以上、本実施例に係るアーティファクト自動削除処理装置、及びこれに用いられている自動削除処理用プログラム、並びにこれらを用いた自動削除処理方法によれば、CT値が興味対象である骨ないし歯と近似するというメタルアーティファクトの特性からCT値のみでの選別削除処理が困難であったところ、CT撮像平面と垂直な仮想平面によってメタルアーティファクトを点で捕捉し、これを平行して連続する仮想平面において削除処理を行う。つまりCT値及び所定条件で現れる形状的特徴に基づいてメタルアーティファクトを捕捉することができるため、従来になかった高品質な処理画像を得ることができる。
なお上記実施例は本発明の一実施例に過ぎず、本発明の趣旨に反しない限りその具体的構成は適宜構成可能である。
100 アーティファクト自動削除処理装置
101 CPU
102 ROM
103 RAM
107 表示装置
108 HDD
221 医療画像データ
231 アーティファクト自動削除処理プログラム
241 3次元画像処理ビューワ
OB 対象物
MA メタルアーティファクト
SS 断層平面
VS 仮想平面
AS 点として現れるアーティファクト

Claims (8)

  1. X線CT撮像に基づいて構成された三次元画像を表示させるステップと、
    X線CT撮像平面と垂直な仮想平面を構成するステップと、
    前記仮想平面上に現れる所定の閾値内のCT値かつ所定値以下の画素数の領域を特定するステップと、
    前記特定された領域をアーティファクトとして除去する処理を施すステップと、
    前記除去する処理を反映させた三次元画像を再表示するステップと
    を含むことを特徴とする、三次元画像上アーティファクト自動削除処理方法。
  2. 前記所定の閾値が三次元画像表示のために設定されるウインドウレベル値、ウインドウ幅値の情報によって設定が可能であることを特徴とする、請求項1記載の三次元画像上アーティファクト自動削除処理方法。

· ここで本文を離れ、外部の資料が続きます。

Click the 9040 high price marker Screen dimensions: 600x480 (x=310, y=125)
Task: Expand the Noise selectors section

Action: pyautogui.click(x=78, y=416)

  3. 前記画素数の所定値が処理対象となる仮想平面の全面積に対する割合として設定が可能であることを特徴とする請求項1又は請求項2記載の三次元画像上アーティファクト自動削除処理方法。
  4. 前記画素数の所定値を外部からの操作により設定することが可能であることを特徴とする請求項1又は請求項2記載の三次元画像上アーティファクト自動削除処理方法。
  5. X線CT撮像平面と垂直な仮想平面を構成する処理と、
    前記仮想平面上に現れる所定の閾値内のCT値かつ所定値以下の画素数の領域を特定する処理と、
    前記特定された領域をアーティファクトとして除去する処理と、
    前記除去する処理を前記X線CT撮像平面に反映させる処理と
    を含むことを特徴とする、三次元画像上アーティファクト自動削除処理プログラム。

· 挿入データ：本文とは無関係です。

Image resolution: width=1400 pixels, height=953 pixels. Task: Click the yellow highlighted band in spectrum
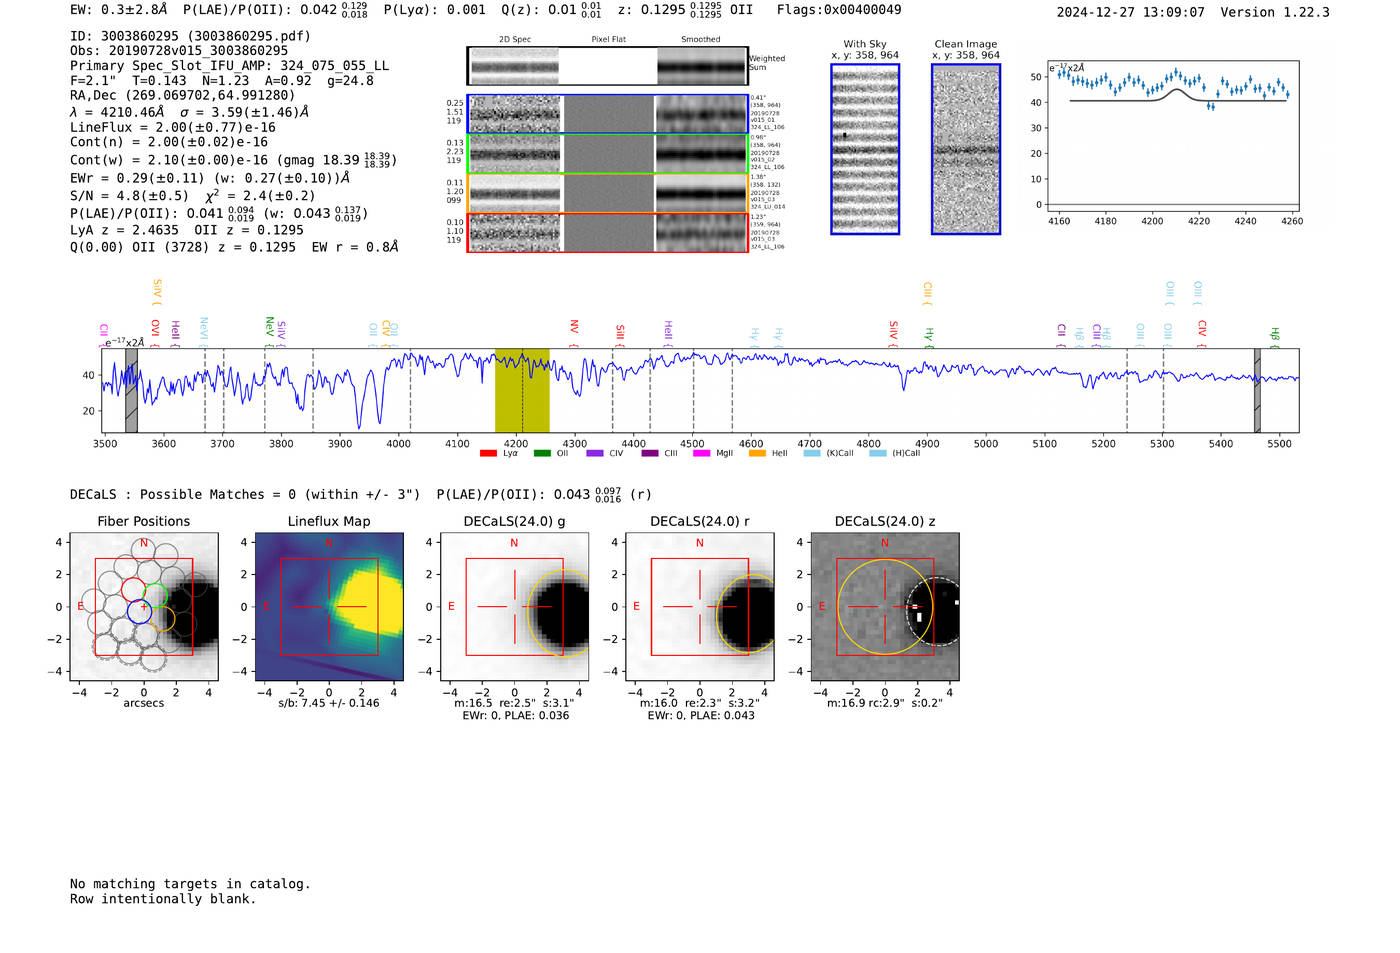(522, 390)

  6. 前記CT値の閾値又は前記画素数の所定値、又はその両方を適宜設定することが可能であることを特徴とする請求項5記載の三次元画像上アーティファクト自動削除処理プログラム。
  7. 画像を表示するための表示器と、
    前記表示器にCT撮像に基づいて構成された三次元画像を表示させる手段と、
    外部からの操作に基づき、CT撮像平面と垂直な仮想平面を定義し当該仮想平面上の所定閾値内のCT値かつ所定値以下の画素数の領域を特定する手段と、
    外部からの操作に基づき、前記特定された領域をアーティファクトとして除去し前記三次元画像に反映させる手段と、
    前記除去処理が反映された三次元画像を前記表示器に再表示させる手段と
    を含むことを特徴とする三次元画像上アーティファクト自動削除処理装置。
  8. 前記画素数の所定値を外部からの操作により設定させるための表示を前記表示器に表示させる手段を更に有することを特徴とする、請求項7記載の三次元画像上アーティファクト自動削除処理装置。